### Exercise aim
Exercise in exact copying: restate word for word only the lines below from the one containing "Viewport: 1200px width, 750px" through the one containing "Task: Select Macintosh HD in the sidebar", omitting any pictures.

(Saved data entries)
*** Begin section ***

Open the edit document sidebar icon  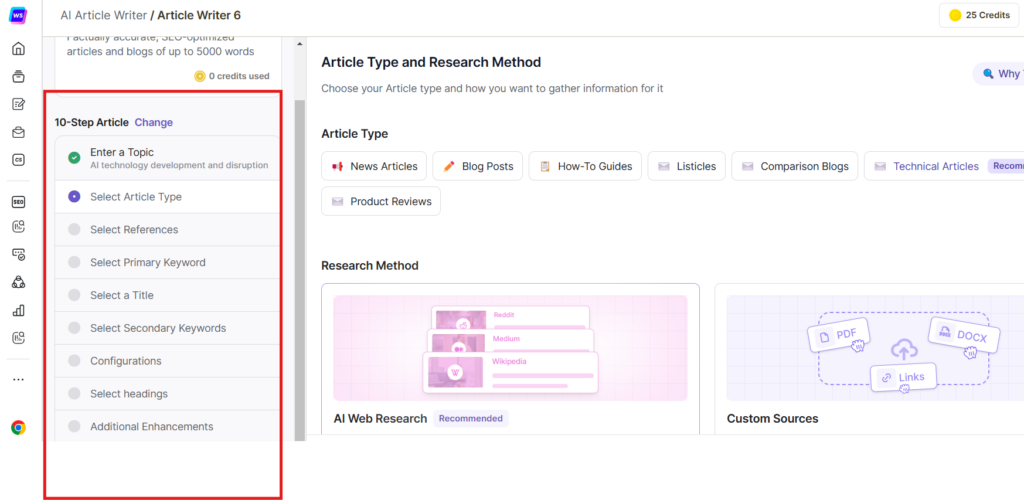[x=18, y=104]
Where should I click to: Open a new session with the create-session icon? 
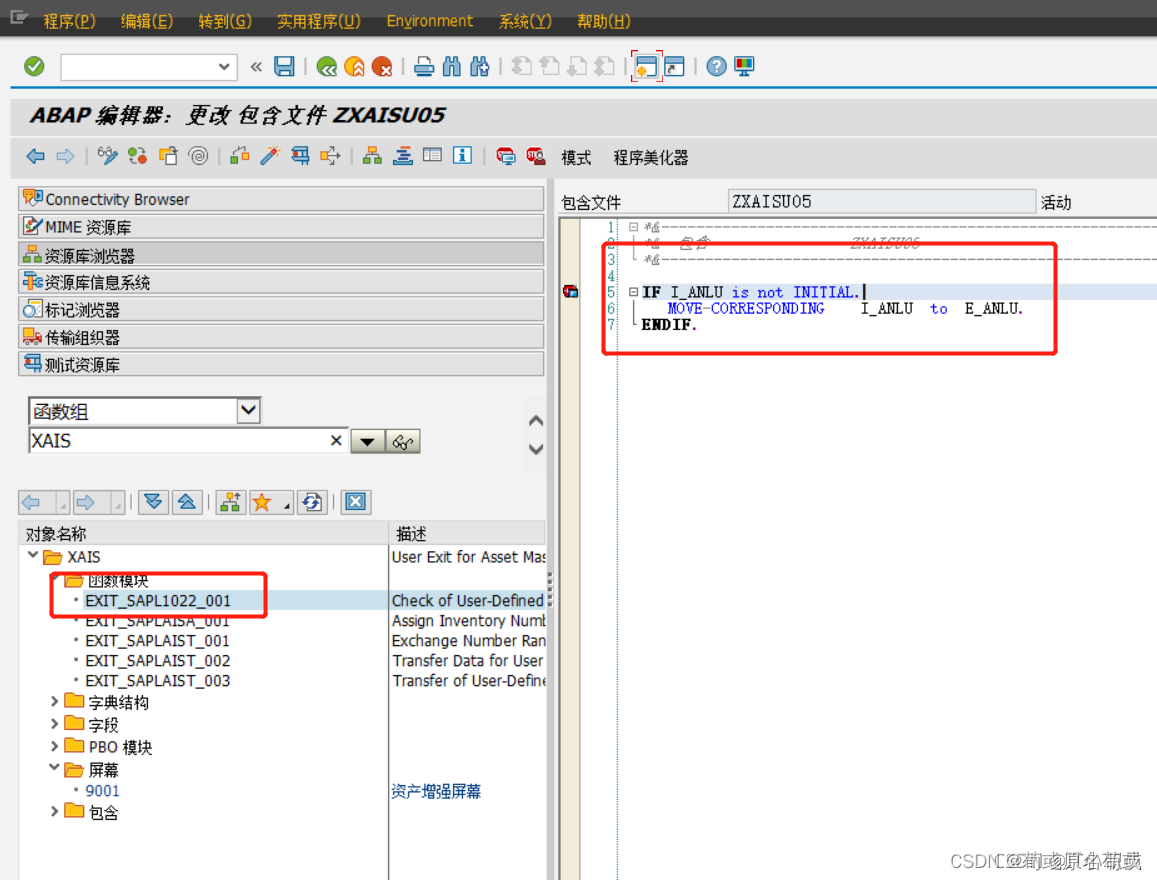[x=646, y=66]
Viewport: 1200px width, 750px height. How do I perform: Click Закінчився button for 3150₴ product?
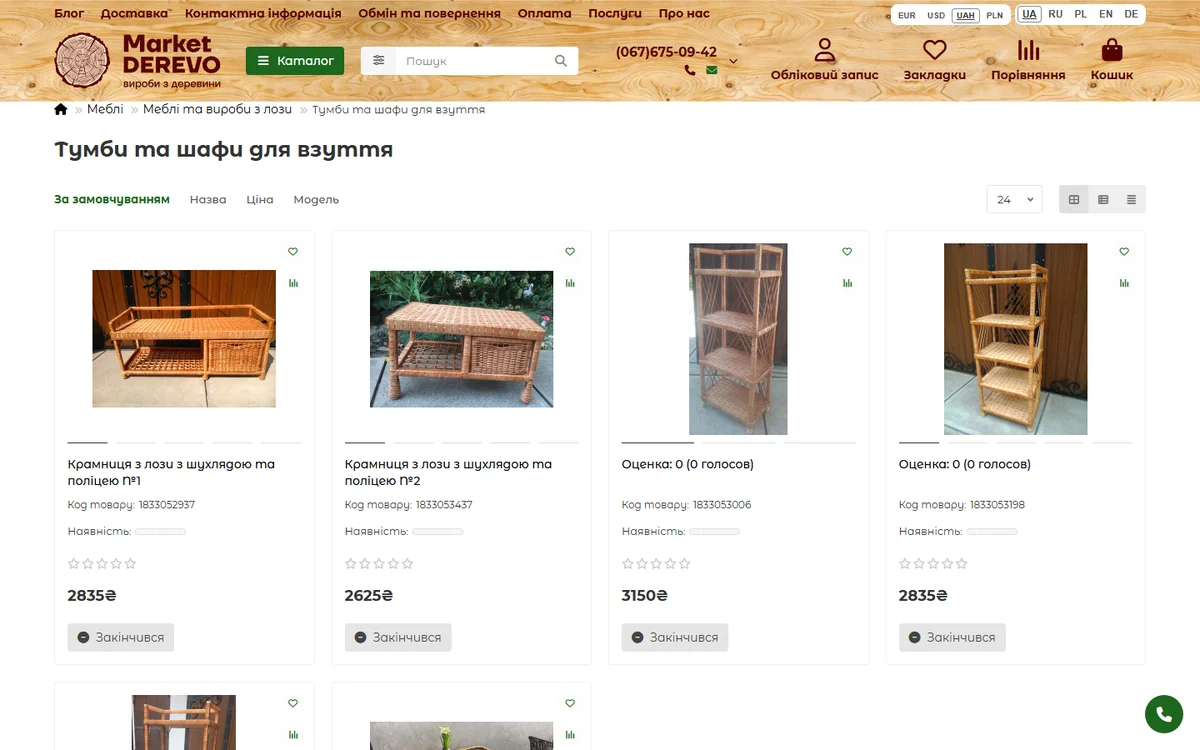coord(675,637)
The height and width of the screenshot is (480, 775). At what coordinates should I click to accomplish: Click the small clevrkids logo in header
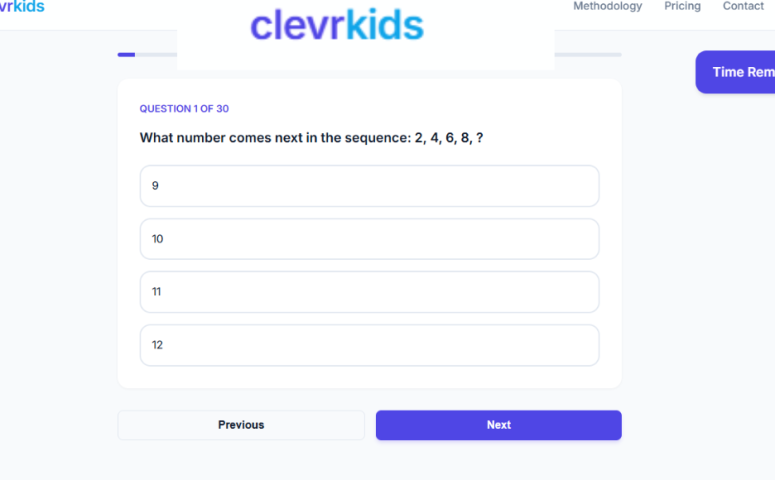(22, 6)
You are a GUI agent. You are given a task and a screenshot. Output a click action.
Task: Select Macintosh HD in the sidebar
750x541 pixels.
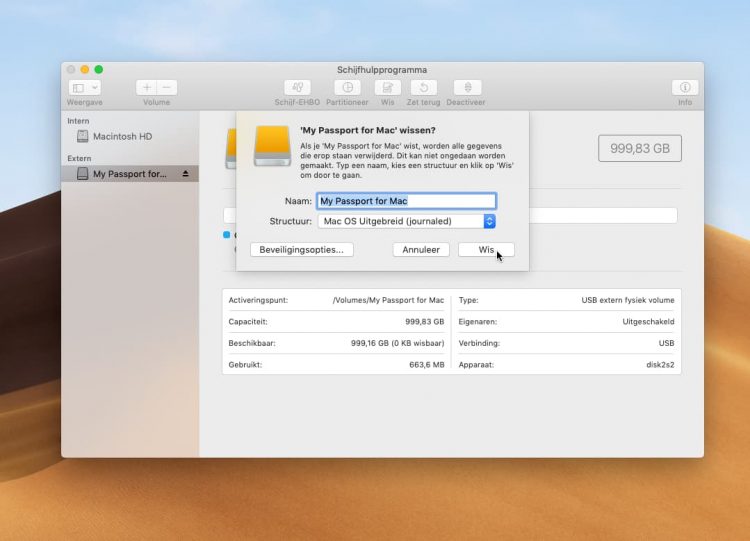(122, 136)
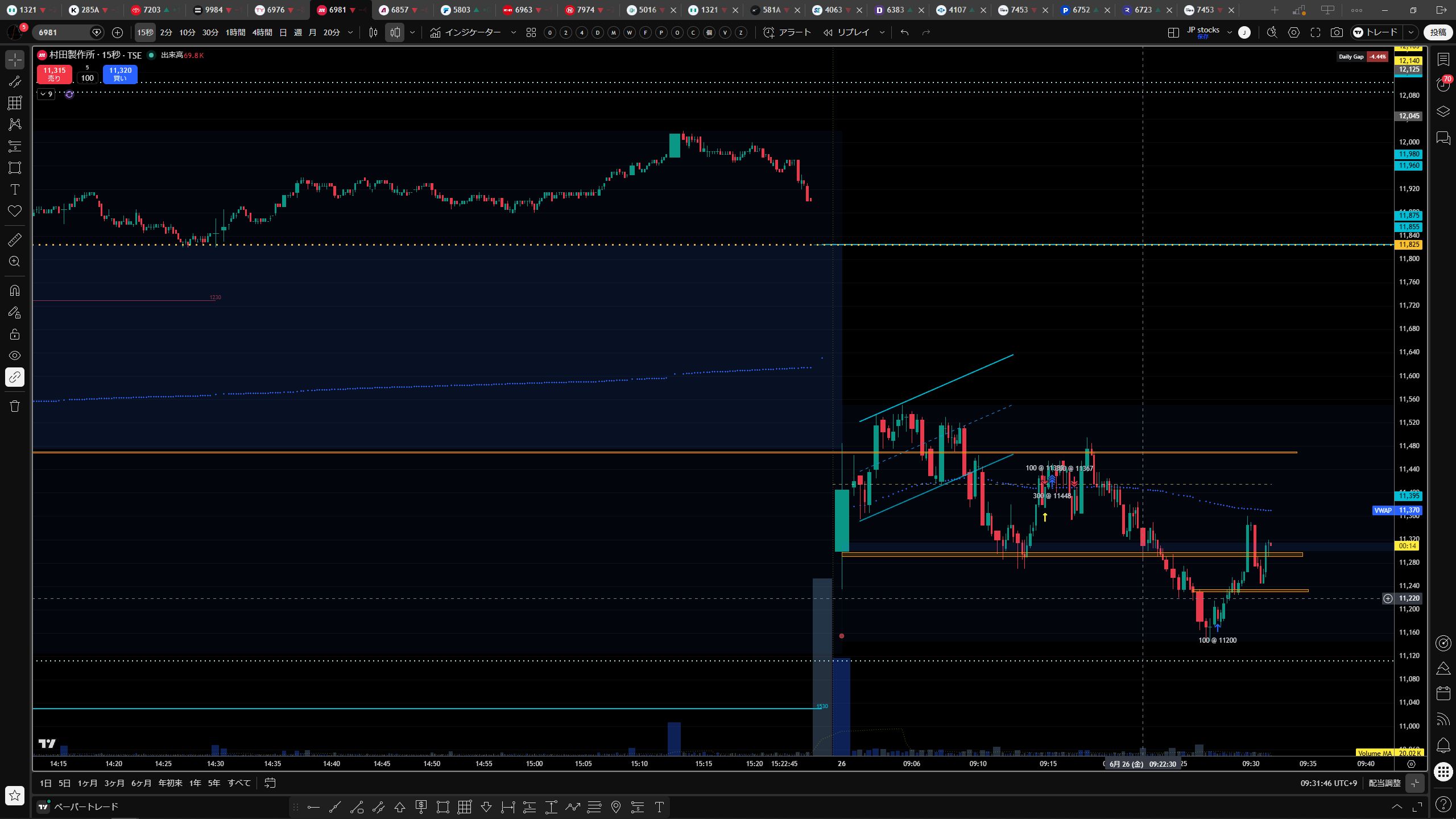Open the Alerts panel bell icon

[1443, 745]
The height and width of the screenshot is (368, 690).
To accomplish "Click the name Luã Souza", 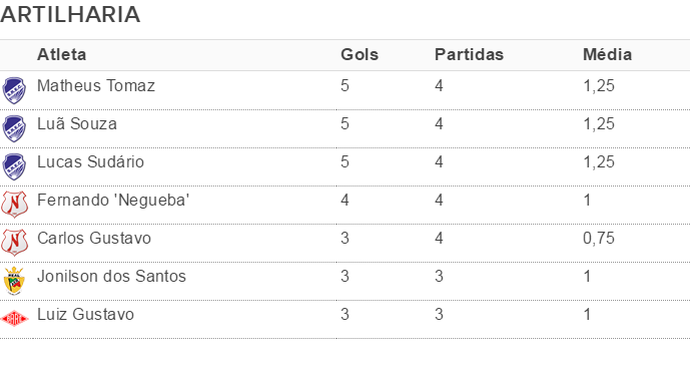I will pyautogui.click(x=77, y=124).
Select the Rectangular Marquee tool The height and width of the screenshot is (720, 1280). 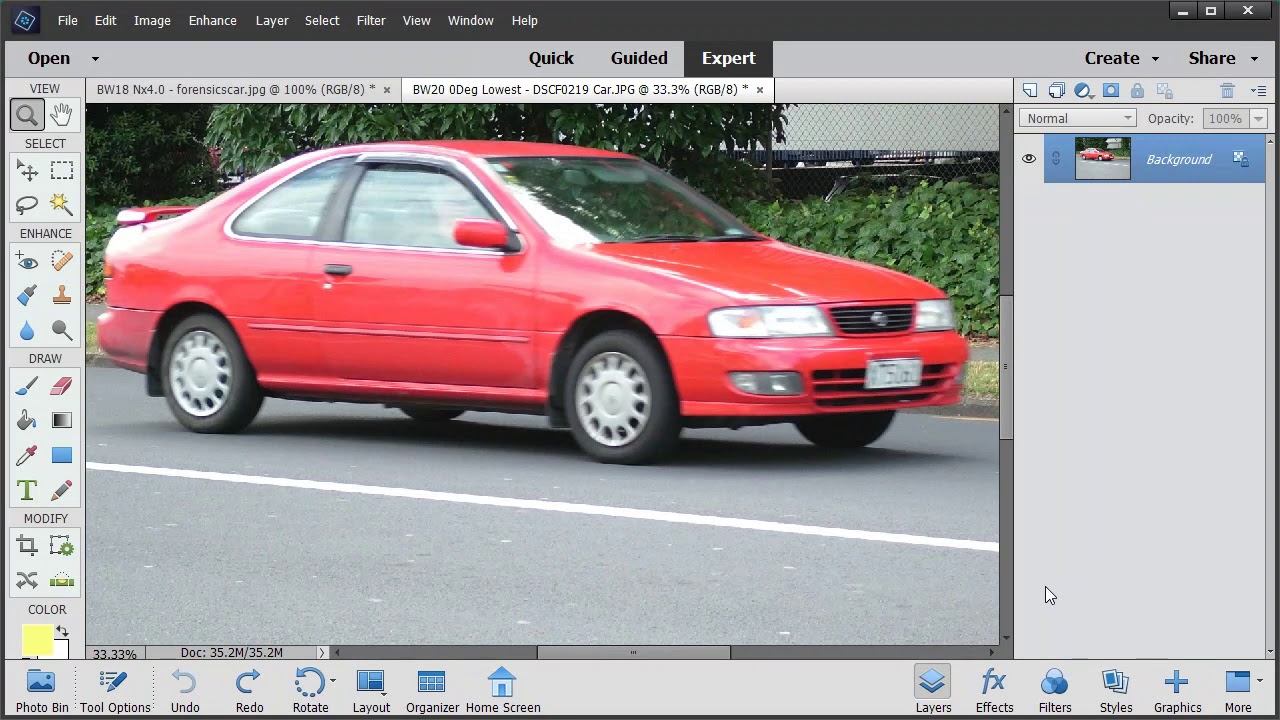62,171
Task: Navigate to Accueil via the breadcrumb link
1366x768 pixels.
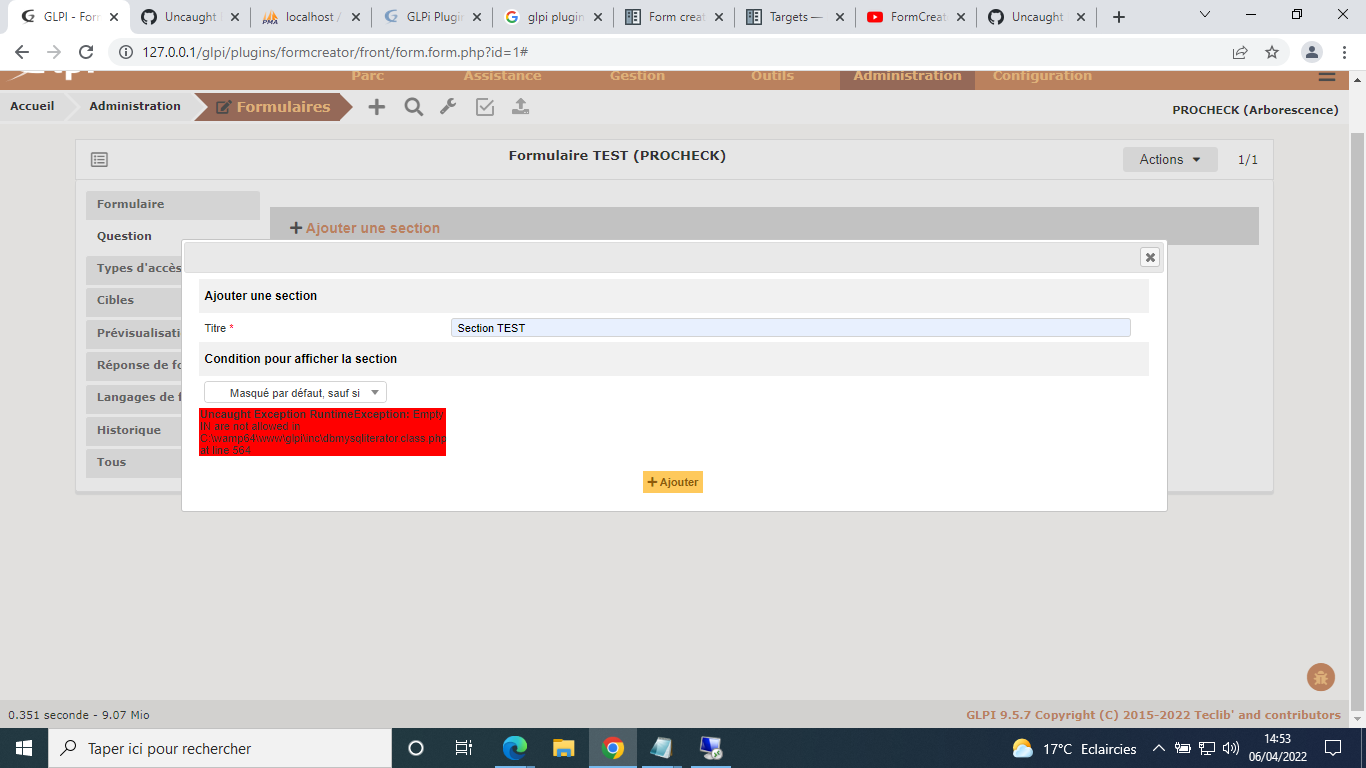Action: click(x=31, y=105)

*** End section ***

### Expected output
Viewport: 1200px width, 750px height. How do I perform: Click Закінчився button for 3150₴ product?
coord(675,637)
The height and width of the screenshot is (480, 775). At what coordinates should I click to accomplish: Click the small clevrkids logo in header
(22, 6)
You are a GUI agent. You are given a task and a screenshot. Output a click action.
Task: Select Macintosh HD in the sidebar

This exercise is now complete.